The team had to painstakingly reconnect the major vasculature of the organ — including the dorsal vein, dorsal artery, and pudendal artery.  They also had to reconnect the pair of dorsal nerves (which would allow the recipient to eventually “feel” the new organ and get an erection) and the urethra.

[Image Source: Dr. Graewe via Daily Mail UK]
The surgery was daunting and required great skill.  Comments Dr. Merwe:
What we did was to manage the small blood vessels in the penis, which are really only a little bit more than a millimetre wide, to existing blood vessels in the abdomen that has come down, and we could connect that up.  So many things could have gone wrong. Actually one of the blood vessels did clot up for a few hours. We could relieve the clot, thankfully.
As a result of these difficulties the procedure took an exhausting nine hours.

III. A Triumph of Man

But it was worth it.

Left to recover on anti-rejection drugs, the recipient exhibited a remarkable recovery.  Dr. Van der Merwe cheers, “Our goal was that he would be fully functional at two years and we are very surprised by his rapid recovery.”

Within five weeks the patient was able to get an erection and have sex with his girlfriend, according to an interview with the UK’s Daily Mail.  A recent followup operation allowed the merged urethra to finish healing and for the patient to urinate out of their new penis.  Describes Dr. Merwe to eNews Channel Africa (eNCA):
Cosmetically we’ve got a very good match for color.  We obviously transplanted a good normal penis and the erections that the patient gets are very good.  We repaired a small hole in his urethra, the pee pipe, last week so we could remove his catheter and just that induced an erection on the operating table. We were so surprised at that erection that he certainly is getting very good results for his transplant.

Since then there’s been nothing but good news, with no signs of trouble.  

One piece of particularly good news is that unlike the Chinese implant, where psychological factors contributed to the need to amputate, the South African recipient appears to have embraced their new organ.  Comments Dr. Merwe:
The patient accepted the penis as his own.  He told me in no uncertain terms that the fact it belonged to somebody else is completely out of his mind and he’s moved on with this as his own penis. That’s absolutely the way we want it.
While the patient has to take anti-rejection drugs, they continue to recover and enjoy the perks of a new sex life.  They’re planning a circumcision in months to come — but this time in a carefully controlled medical setting.

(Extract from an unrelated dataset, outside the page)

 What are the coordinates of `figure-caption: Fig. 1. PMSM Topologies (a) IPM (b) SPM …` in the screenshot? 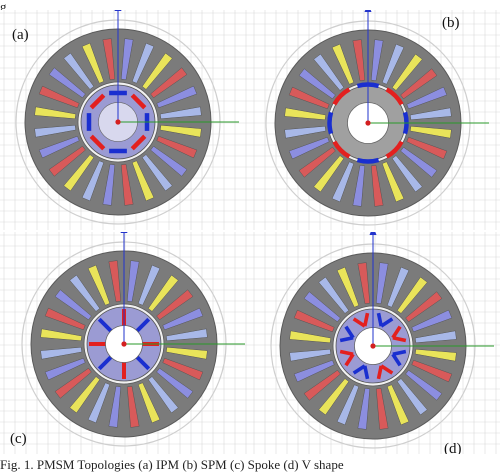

A paper on the work is pending.  And the research team have nine pending transplant requests they hope to fill over the next several years.

Dr. Grawe summarizes:
It’s a massive breakthrough. We’ve proved that it can be done – we can give someone an organ that is just as good as the one that he had.  It was a privilege to be part of this first successful penis transplant in the world.
It took decades for surgery to penetrate what once appeared to be insurmountable technical obstacles to a penile transplant.  But with the path to transplantation clear at last, in years to come thousands of men who lost their sex organs in assaults, accidents, botched circumcisions, or battles with penile cancer may come to enjoy the perks of getting a second chance at life with a penis.

Meanwhile, work to grow penises in a lab remains ongoing.  Dr. Anthony Atala, M.D.’s team at Wake Forest Univ. has succcessfully completed trials in rabbits and will next look to grow penises in a clinical trial for humans, or perhaps a closer relative like pigs.  If successful, this work would supplement the transplant efforts, by eliminating the need for a donor.